Version 1.7 was released in June 2019 adding some key features such as HDR support, unlimited strokes and fills to a single shape, new point transform tool, new transform mode in Node tool, Lasso selection of nodes, new sculpt mode added to pencil, and also some big performance improvements. Version 1.8, released in February 2020, added the ability for users to define their own document templates and keyboard shortcuts, and a built-in panel for adding stock images. Version 1.9 was released in February 2021, containing "substantial performance gains when working with complex vector documents" and hardware acceleration for Windows.

=== Version 2 ===

In November 2022, Serif launched the second major version of Affinity Designer, incorporating shape builder and knife tools, vector warping, and an x-ray view. However, it received criticism online as some users felt the new feature set was not substantial enough to justify a new purchase. This was followed by version 2.1 in May 2023 and version 2.2 in September 2023, adding various UI improvements and support for macOS Sonoma.
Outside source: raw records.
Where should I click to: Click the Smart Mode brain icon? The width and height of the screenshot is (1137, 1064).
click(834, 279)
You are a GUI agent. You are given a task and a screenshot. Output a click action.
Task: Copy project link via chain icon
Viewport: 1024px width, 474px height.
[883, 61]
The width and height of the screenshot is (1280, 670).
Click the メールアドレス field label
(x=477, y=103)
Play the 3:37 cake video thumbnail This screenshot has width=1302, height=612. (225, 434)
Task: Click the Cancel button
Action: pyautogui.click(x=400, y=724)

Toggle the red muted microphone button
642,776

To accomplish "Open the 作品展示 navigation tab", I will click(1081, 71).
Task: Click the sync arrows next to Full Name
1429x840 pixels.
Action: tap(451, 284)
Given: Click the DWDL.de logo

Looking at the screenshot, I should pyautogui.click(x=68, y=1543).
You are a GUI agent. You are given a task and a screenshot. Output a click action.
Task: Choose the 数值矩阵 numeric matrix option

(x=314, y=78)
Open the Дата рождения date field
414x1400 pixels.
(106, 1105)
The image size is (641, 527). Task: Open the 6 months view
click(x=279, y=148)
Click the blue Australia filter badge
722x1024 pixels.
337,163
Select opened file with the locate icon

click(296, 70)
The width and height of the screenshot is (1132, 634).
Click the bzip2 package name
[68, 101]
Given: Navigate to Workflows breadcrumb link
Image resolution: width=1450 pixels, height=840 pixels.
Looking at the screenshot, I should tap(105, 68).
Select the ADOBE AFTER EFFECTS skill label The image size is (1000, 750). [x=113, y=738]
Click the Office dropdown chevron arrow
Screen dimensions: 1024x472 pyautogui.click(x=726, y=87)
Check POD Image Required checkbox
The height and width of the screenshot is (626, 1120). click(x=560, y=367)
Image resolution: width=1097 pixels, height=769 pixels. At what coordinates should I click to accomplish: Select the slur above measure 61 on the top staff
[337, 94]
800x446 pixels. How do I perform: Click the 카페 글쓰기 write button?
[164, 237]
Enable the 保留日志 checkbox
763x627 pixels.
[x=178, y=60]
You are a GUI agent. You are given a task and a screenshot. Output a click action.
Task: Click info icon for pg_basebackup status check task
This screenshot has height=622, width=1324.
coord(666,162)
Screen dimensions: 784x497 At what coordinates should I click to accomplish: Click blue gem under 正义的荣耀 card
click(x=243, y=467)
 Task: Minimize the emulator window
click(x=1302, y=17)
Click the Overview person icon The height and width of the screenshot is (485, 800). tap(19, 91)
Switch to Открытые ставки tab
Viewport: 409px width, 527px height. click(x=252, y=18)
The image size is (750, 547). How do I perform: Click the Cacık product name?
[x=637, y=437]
=== Version 3 and merge into Affinity ===

Icon for the combined Affinity v3

In October 2025, Affinity Designer was discontinued in favour of the freemium Affinity by Canva, which has unified the functionality of the three separate Affinity applications.

== Reception ==
Affinity Designer was selected as a runner-up in Apple's "Best of 2014" list of Mac App Store and iTunes Store content in the macOS app category. It also was one of the winners of the 2015 Apple Design Award.

In 2018, the Windows version of Affinity Designer won 'Application Creator of the Year' at the Windows Developer Awards (part of Microsoft Build 2018).

Affinity Designer was selected as the winner of the "Best Software For Designers" Award in the 2022 Creative Bloq Awards.